(About this task):
Find the line containing "Middlewares (63, 929)" in the entries; transcribe it and all remaining lines through the end, exactly as they appear, but not the pictures.

(Provided material):

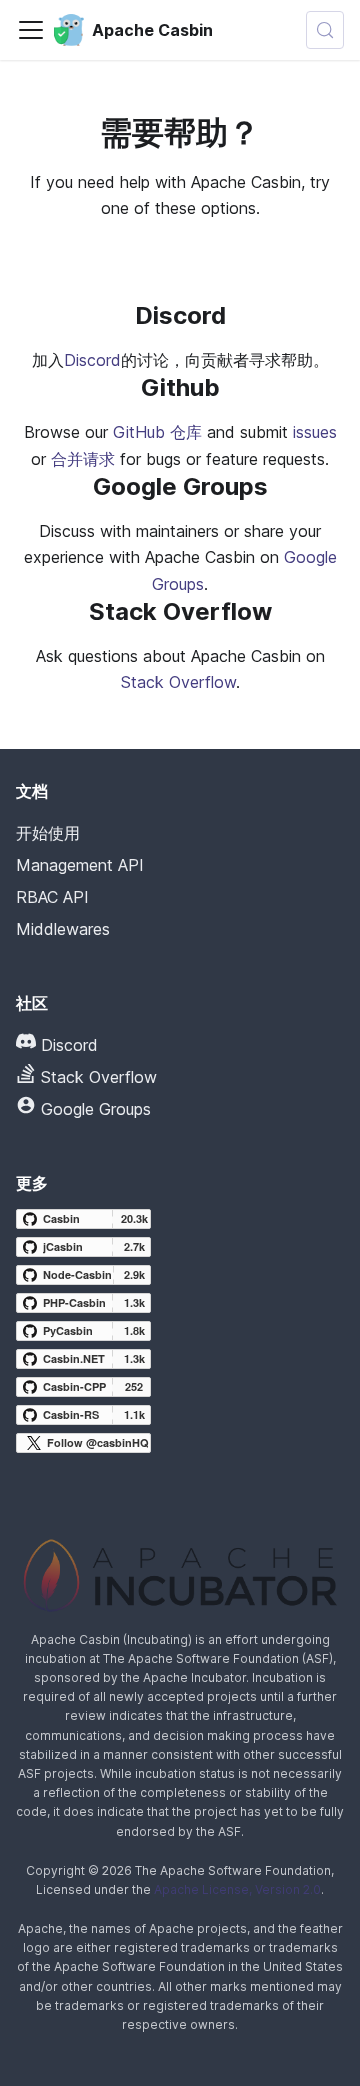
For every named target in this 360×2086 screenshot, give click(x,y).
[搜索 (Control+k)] (325, 30)
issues (315, 432)
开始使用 (48, 833)
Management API (80, 865)
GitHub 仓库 (157, 432)
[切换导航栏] (31, 30)
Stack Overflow (178, 682)
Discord (92, 360)
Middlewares (63, 929)
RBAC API (52, 897)
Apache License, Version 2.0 (237, 1889)
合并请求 (83, 459)
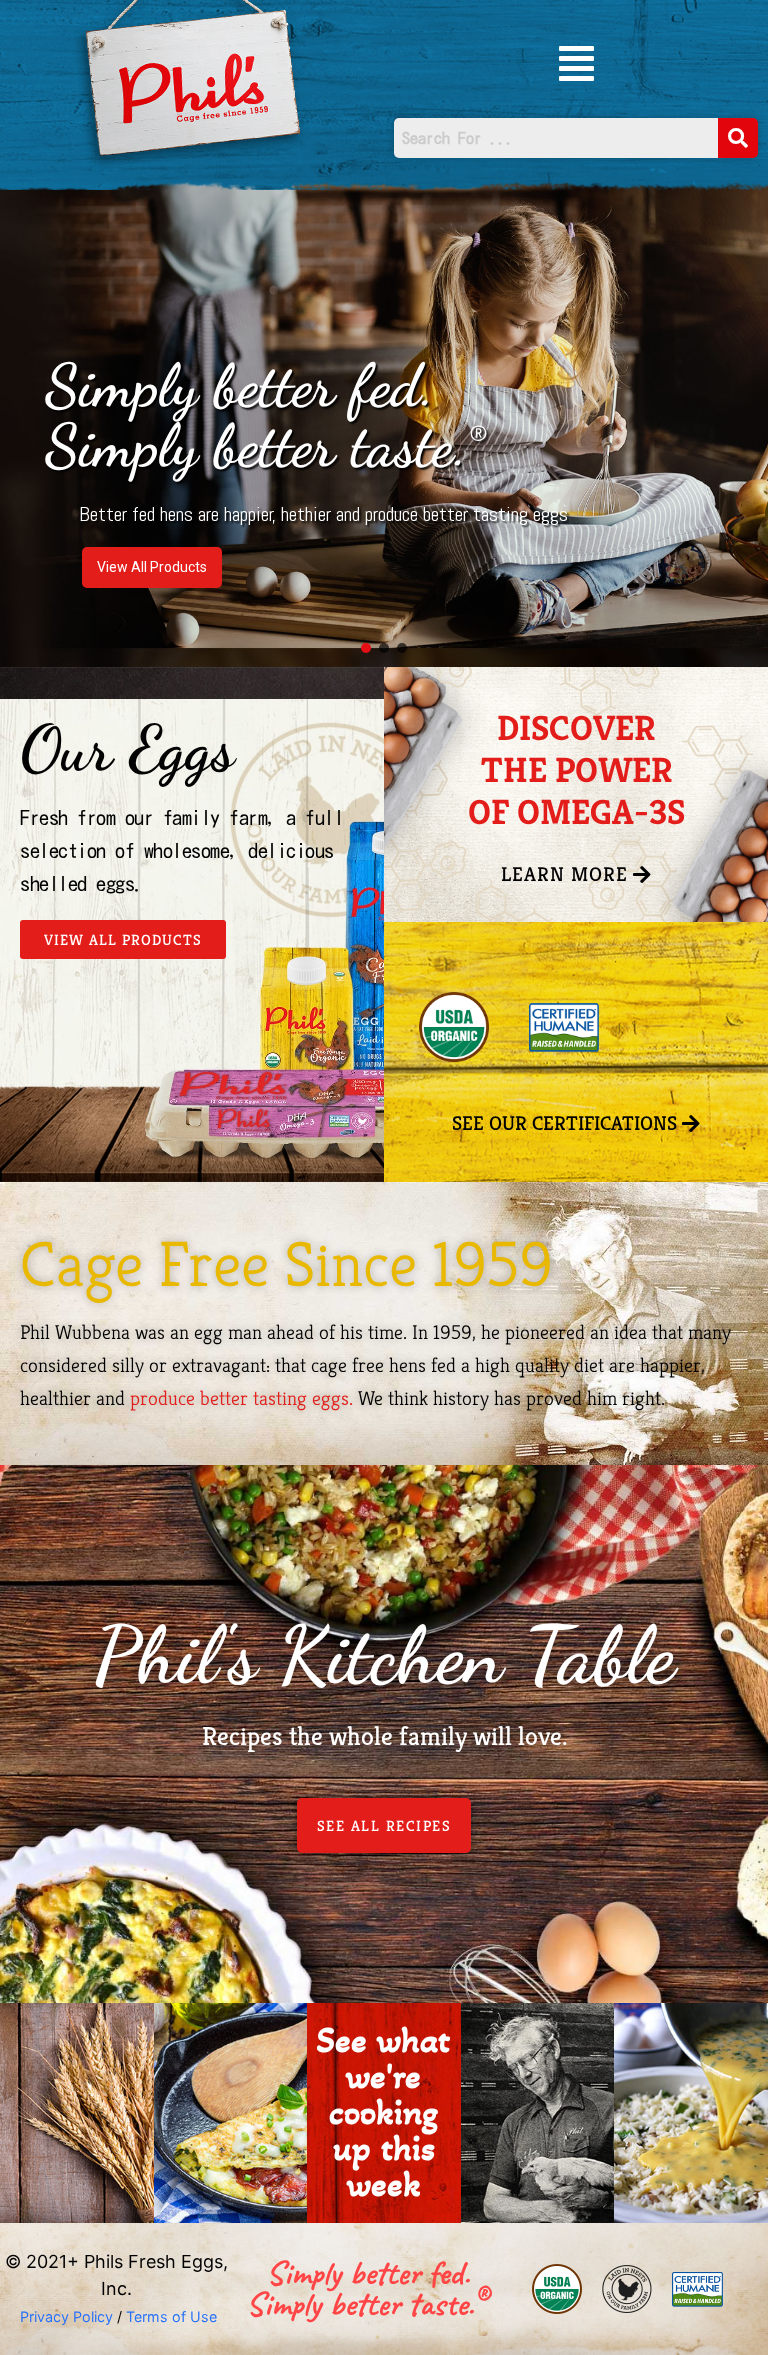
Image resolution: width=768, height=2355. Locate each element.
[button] (576, 63)
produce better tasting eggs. (241, 1398)
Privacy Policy (64, 2316)
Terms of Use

(Answer to the exercise):
Middlewares (63, 929)
RBAC API (52, 897)
Apache License, Version 2.0 (237, 1889)
合并请求 (83, 459)
Image resolution: width=768, height=2355. Locate each element.
[button] (576, 63)
produce better tasting eggs. (241, 1398)
Privacy Policy (64, 2316)
Terms of Use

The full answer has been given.